Cost models form the basis for many optimization decisions. The cost parameters are typically the size of the (intermediate) results and response time. Alternatively, they are running aggregates, e.g. max memory and total execution time, obtained from a simulated run. The current implementation contains a framework and an example for building your own cost-based optimized.
The optimizer.costModel()
works its way through a MAL program in
search for relational operators and estimates their result size. The
estimated size is left behind as the property rows.

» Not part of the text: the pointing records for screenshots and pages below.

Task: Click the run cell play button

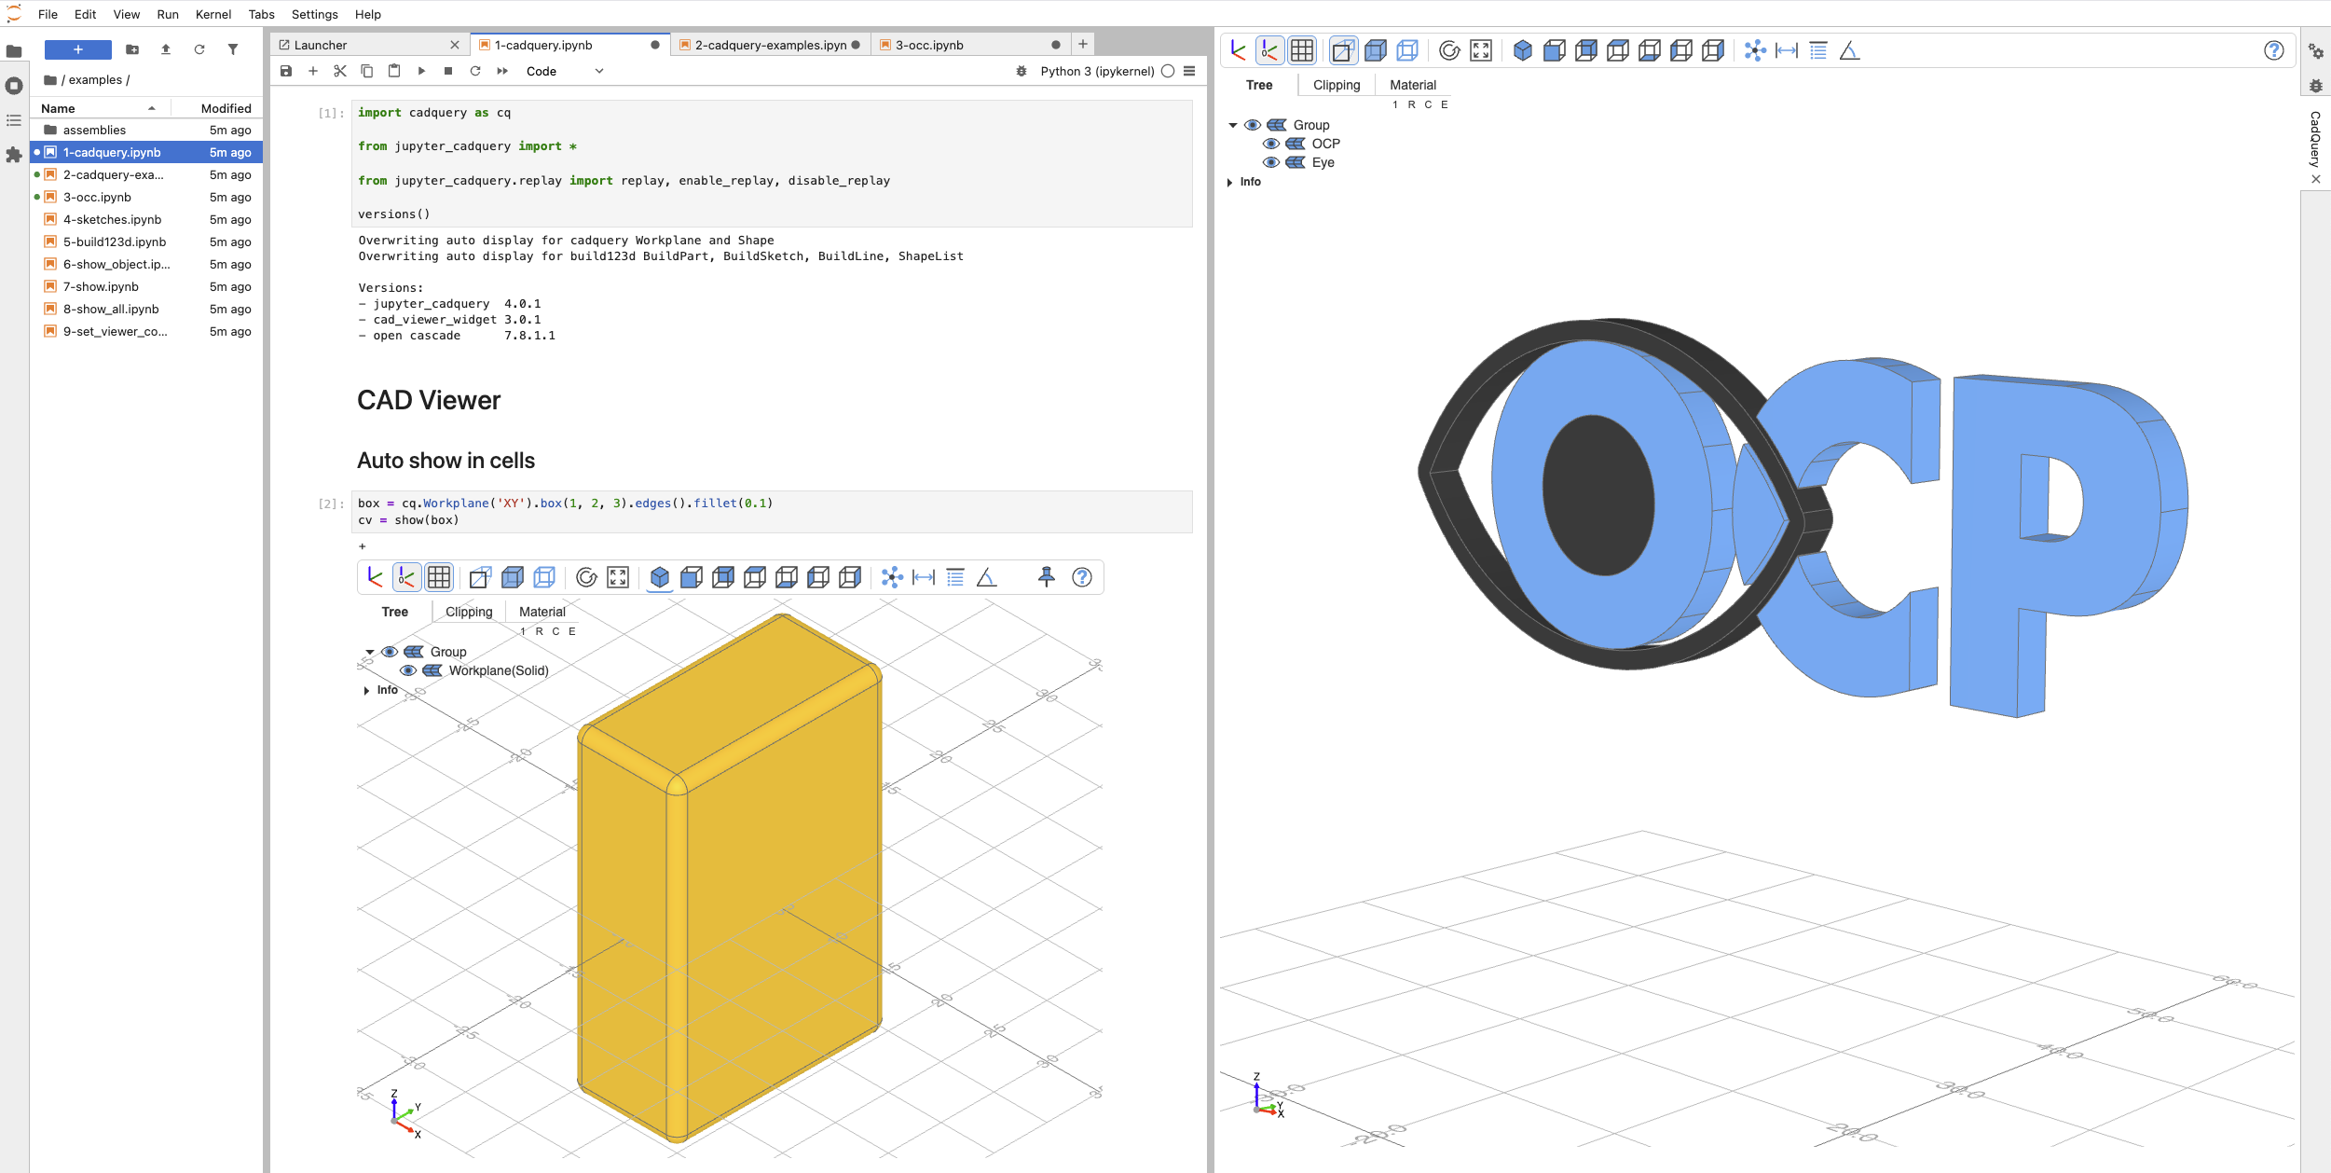Action: coord(421,71)
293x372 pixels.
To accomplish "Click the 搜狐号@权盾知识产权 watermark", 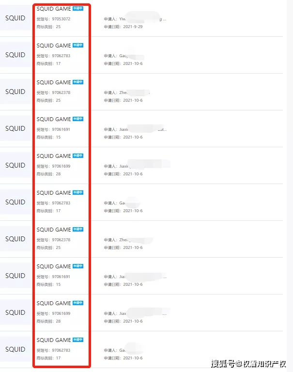I will [248, 363].
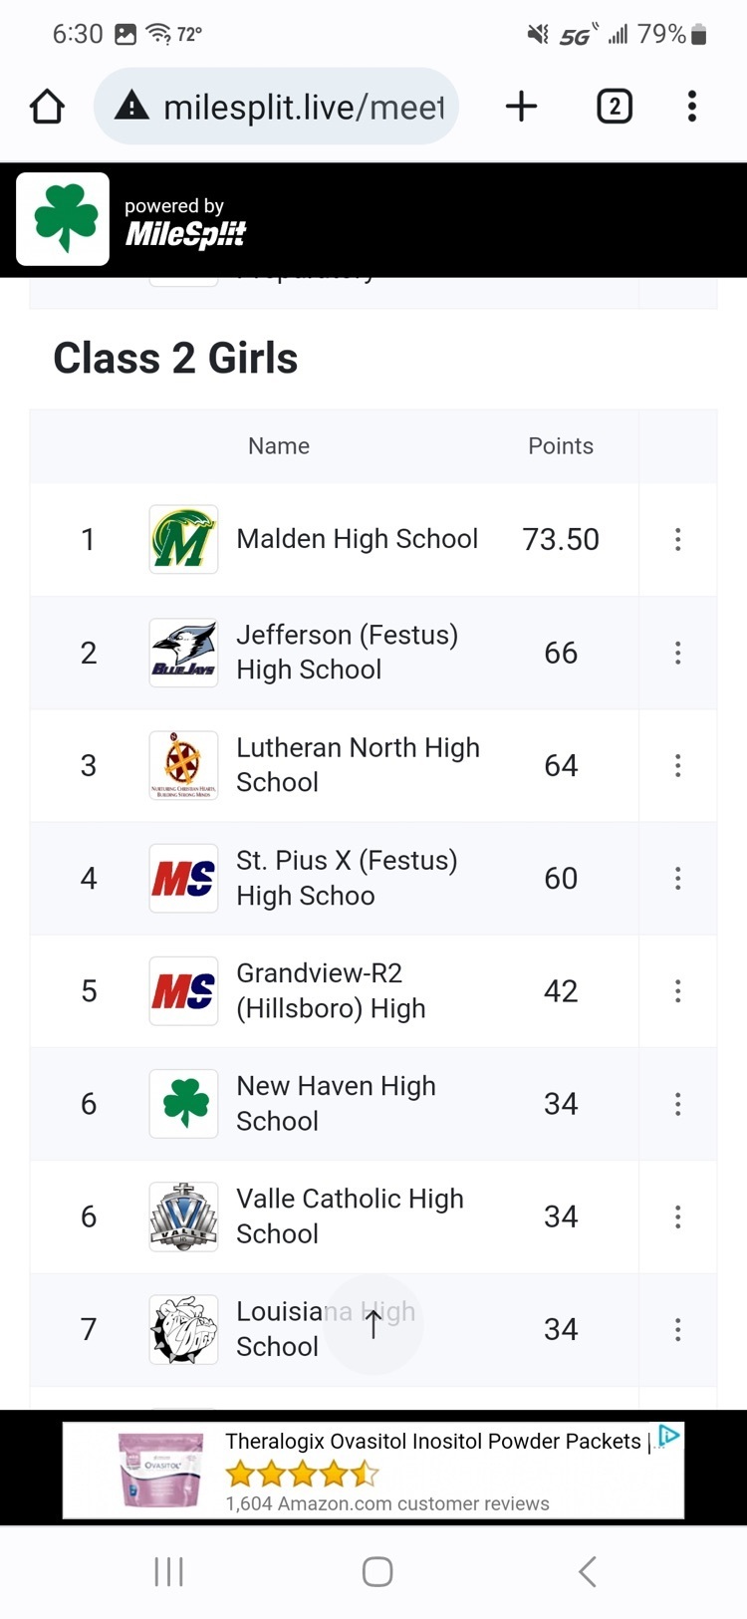747x1619 pixels.
Task: Expand options for Jefferson (Festus) High School
Action: (x=678, y=653)
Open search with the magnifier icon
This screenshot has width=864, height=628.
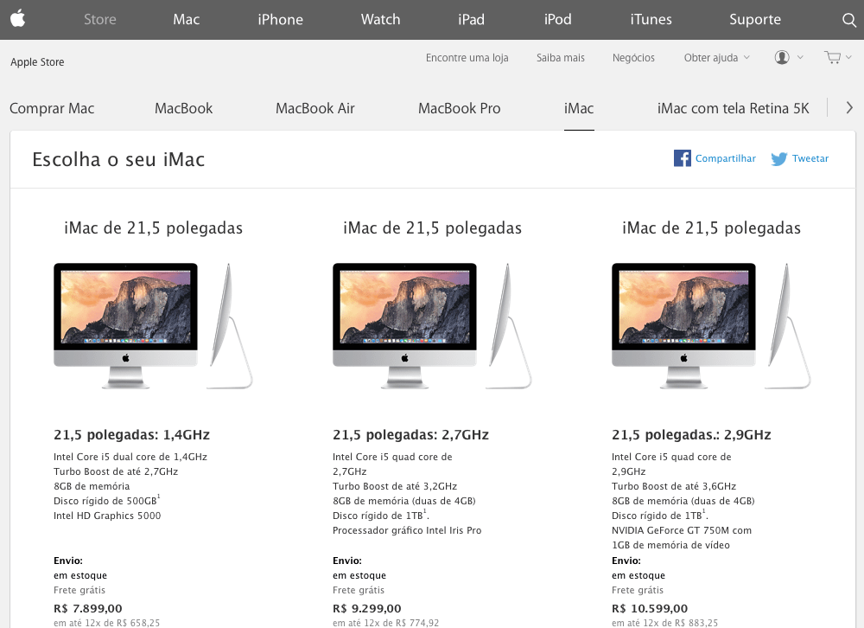pos(849,20)
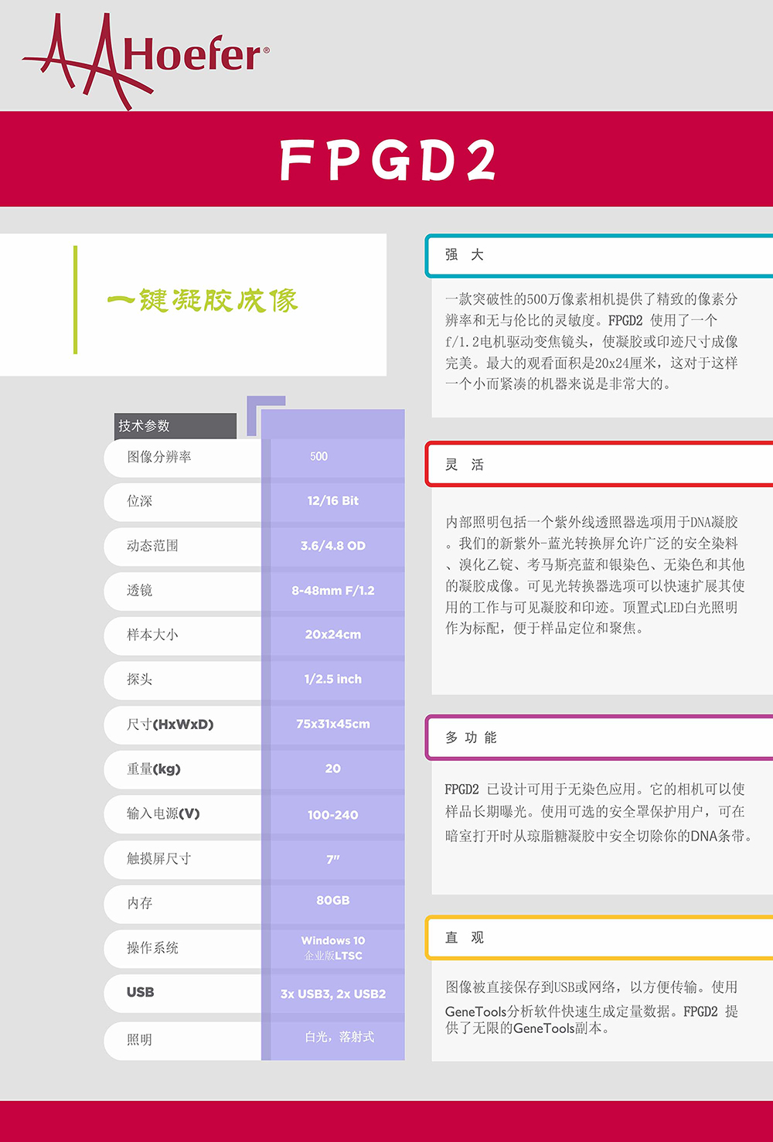
Task: Click the 80GB memory value
Action: (x=332, y=901)
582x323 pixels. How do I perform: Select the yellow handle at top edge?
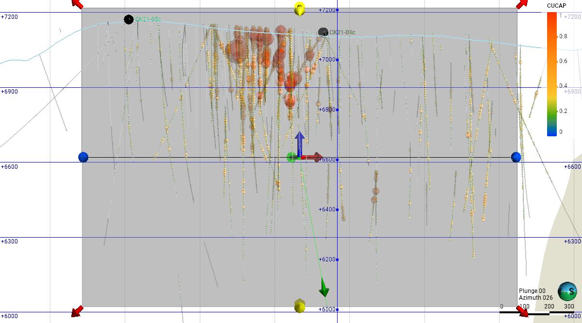(x=300, y=9)
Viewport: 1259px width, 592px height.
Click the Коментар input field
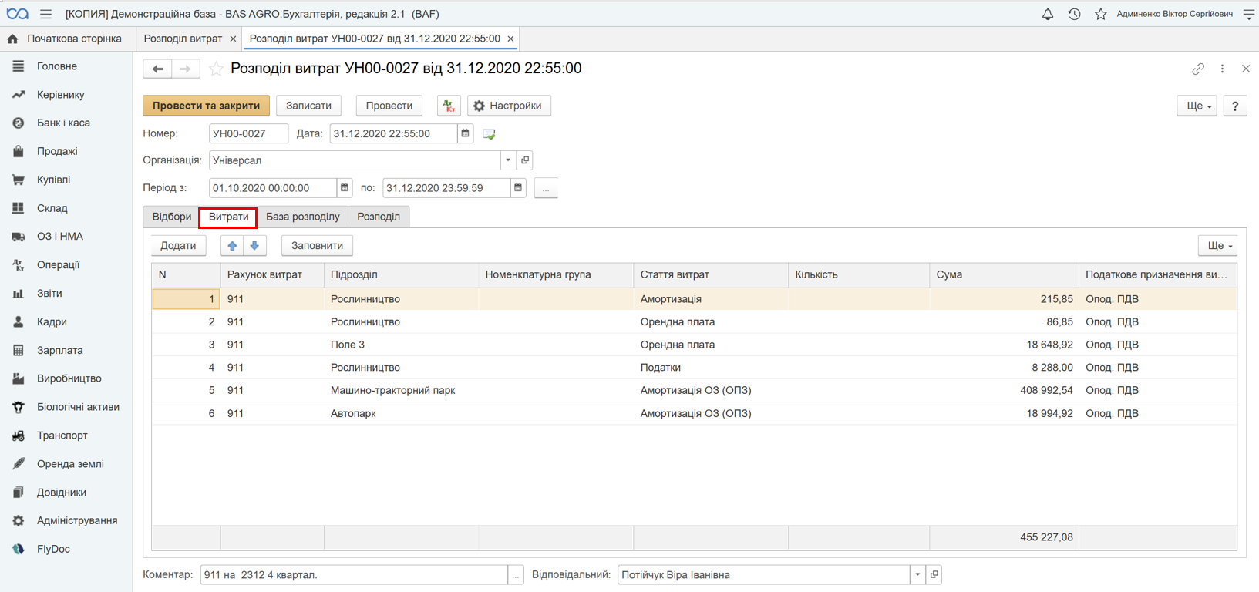point(354,574)
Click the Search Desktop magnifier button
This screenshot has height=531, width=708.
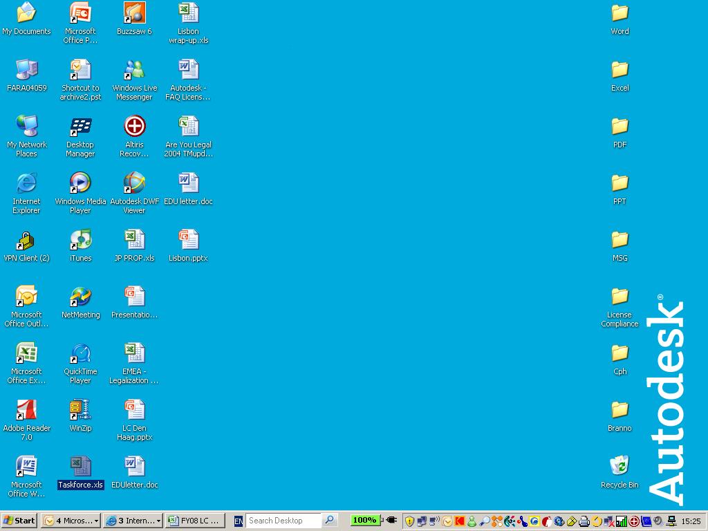click(330, 521)
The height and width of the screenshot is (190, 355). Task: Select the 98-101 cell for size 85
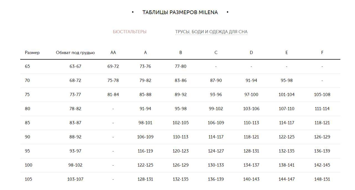click(145, 123)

r{rows=100} := bat.new(:oid,:int);
s{rows=1000}:= bat.new(:oid,:int);
rs:= algebra.select(s,1,1);
rr:= bat.reverse(r);
j:= algebra.join(rs,rr);
optimizer.costModel();
changes the properties of the instructions as follows:
r{rows=100} := bat.new(:oid,:int);
s{rows=1000} := bat.new(:oid,:int);
rs{rows=501} := algebra.select(s,1,1);
rr{rows=100} := bat.reverse(r);
j{rows=100} := algebra.join(rs,rr);
The cost estimation does not use any statistics on the actual data
distribution yet. It relies on the rows property provided by the
front-end or other optimizers. It just applies a few heuristic cost
estimators. However, it ensures that empty results are only tagged
with rows=0
if the estimate is accurate, otherwise it assumes at
least one result row. This property makes it possible to safely pass
the result of the cost estimation to the emptySet optimizer for code
reduction.